April 17, 2004

  • Saturday Thoughts

    Here’s a photo of what I see from my office in the morning. My workplace is up on a hill overlooking the river and its east side (where I live). I almost always get to work between 6-7 am, so I usually get to see a sunrise. Walking across this particular stretch is always a spiritual hit for me to begin my day.

    Here’s one of those interesting tidbits from The Da Vinci Code that I certainly didn’t know before:
    “This number PHI…1.618, is a very important number in art…The number PHI was derived from the Fibonacci sequence–a progression famous not only because the sum of adjacent terms equaled the next term, but because the quotients of adjacent terms possessed the astonishing property of approaching the number 1.618–PHI!…Despite PHI’s seemingly mystical mathematical origins…the truly mind-boggling aspect of PHI was its role as a fundamental building block in nature. Plants, animals, and even human beings all possessed dimensional properties that adhered with eerie exactitude to the ratio of PHI to 1. PHI’s ubiquity in nature…clearly exceeds coincidence, and so the ancients assumed the number PHI must have been preordained by the Creator of the universe. Early scientists heralded 1.618 as the Divine Proportion….Did you know that if you divide the number of female bees by the number of male bees in any beehive in the world, you always get the same number? …PHI…Sunflower seeds grow in opposing spirals. Can you guess the ratio of each rotation’s diameter to the next? PHI…Nobody understood better than DaVinci the divine structure of the human body. He was the first to show that the human body is literally made of building blocks whose proportional ratios always equal PHI. …Measure the distance from the tip of your head to the floor. Then divide that by the distance from your belly button to the floor. Guess what number you get. PHI. Measure the distance from your shoulder to your fingertips, and then divide it by the distance from your elbow to your fingertips. PHI again. Finger joints. Toes. Spinal divisions. PHI. PHI. PHI….When the ancients discovered PHI, they were certain they had stumbled across God’s building blocks for the world, and they worshipped Nature because of that…Even to this day there exist pagan, Mother Earth-revering religions….The symbol the pentagram–or pentacle–is considered both divine and magical by many cultures…The ratios of line segments in a pentacle all equal PHI, making this symbol the ultimate expression of the Divine Proportion.”
    Kind of neat huh? Ok Trivial Pursuits over and out.
    Deep Thought: If you make ships in a bottle, I bet the thing that really makes your heart sink is when you look in and there at the wheel is Captain Termite.
    Today I am grateful for: My Recovery

Comments (8)

  • Hey! That’s looking out over where I live too. Thanks for your comments today. I had a week where I ate way too much cheese…and it wasn’t a happy body. No atkins for me…. I can’t stand that diet anyway, two days and I think I’m going crazy. The fiber-rich foods are noticeably helping. And maybe drinking water instead of diet soda. I’m like you, I really have to force myself to drink water. It helps if its refrigerator cold. Have a good weekend.

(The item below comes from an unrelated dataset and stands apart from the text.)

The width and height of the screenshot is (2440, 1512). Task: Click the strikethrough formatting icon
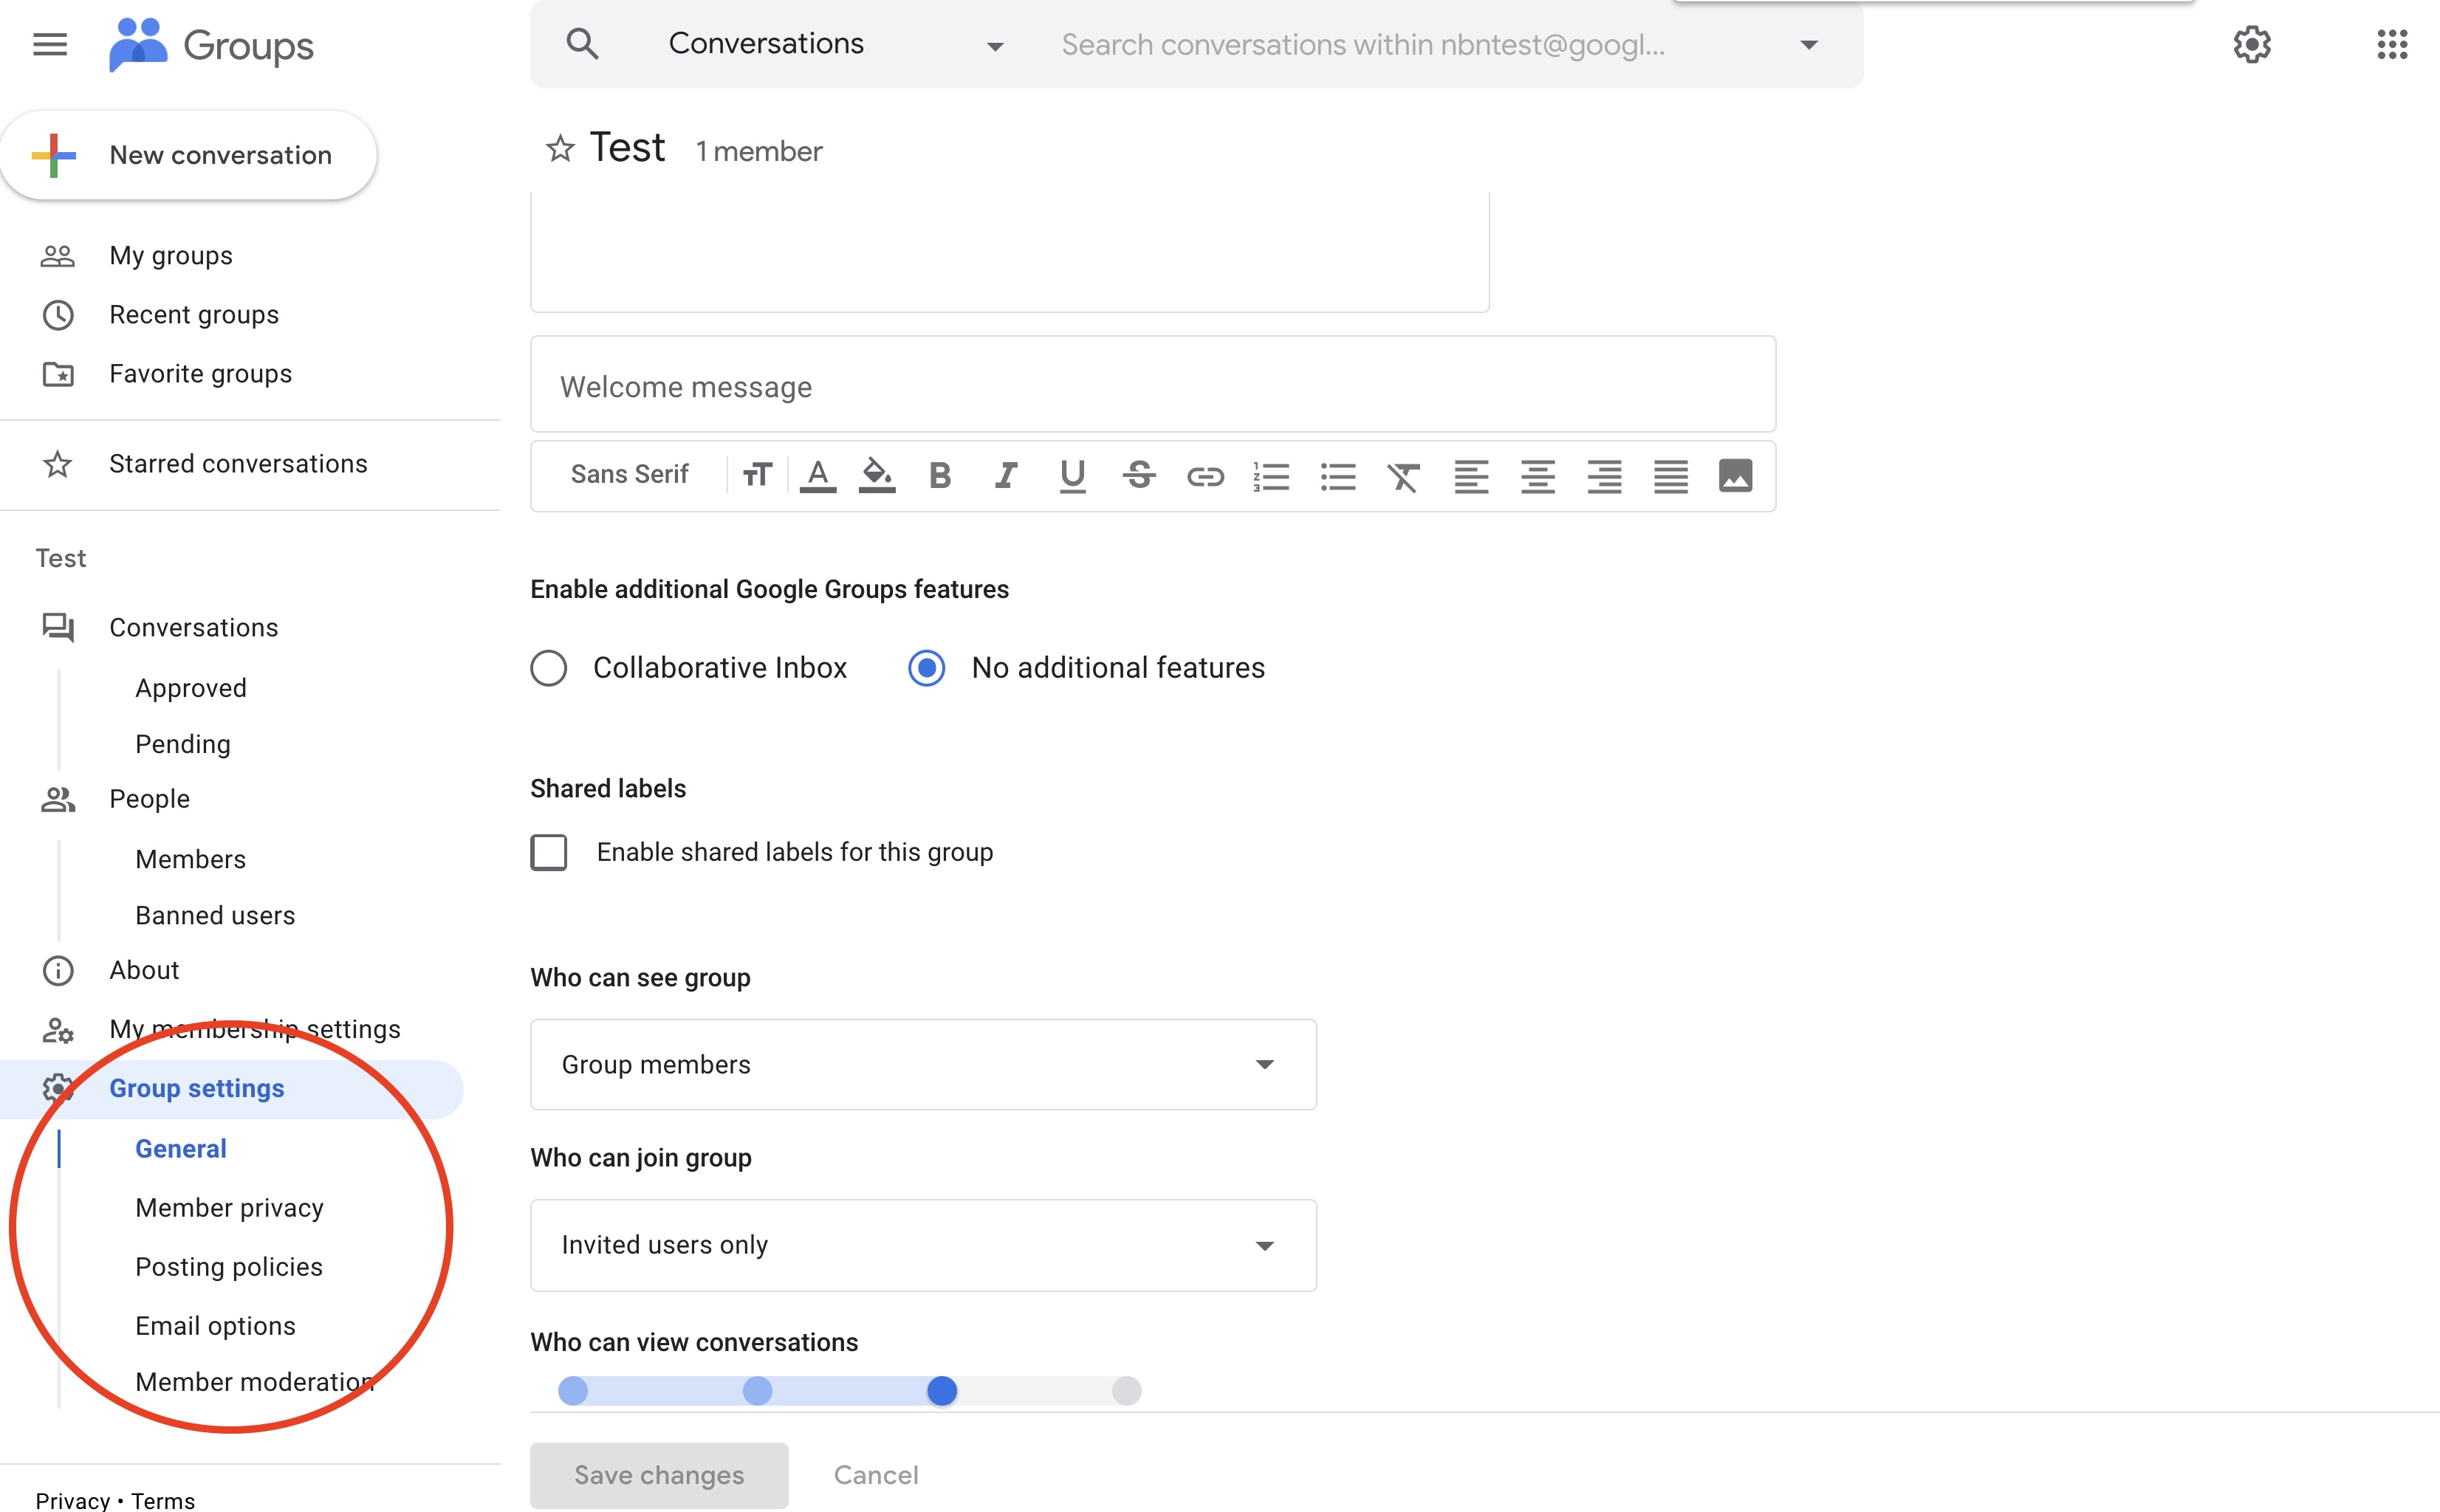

  • There were several interesting facts in DVC. I found the existence of the groups themselves fascinating, as well as the details of the famous artworks.

  • I heard about the Golden Proportion from a miniseries on the human face, hosted by John Cleese.  I tried the bit about measuring from my head to the ground and my navel to the ground…and unless I just screwed up because it’s hard to measure oneself, my legs are three inches too short!

  •      All that math! Aaaauuugghhh!

       But I like your view, you can look through that grid tower & it doesn’t block anything.  It must be spectacular to watch the sunrise over those mountains.Thanks for sharing.

  • I learned about PHI in college and found that to be so interesting!! I kept screwing it up though LOL

  • You get to look out on mountains from your office! Cool.

    DaVinci Code was one of my favorite fiction reads to date.

  • Nice view from the office!!  Captain Termite, what a hoot!

  • Nice view…I will be looking at utilitarian buildings tomorrow. UGH!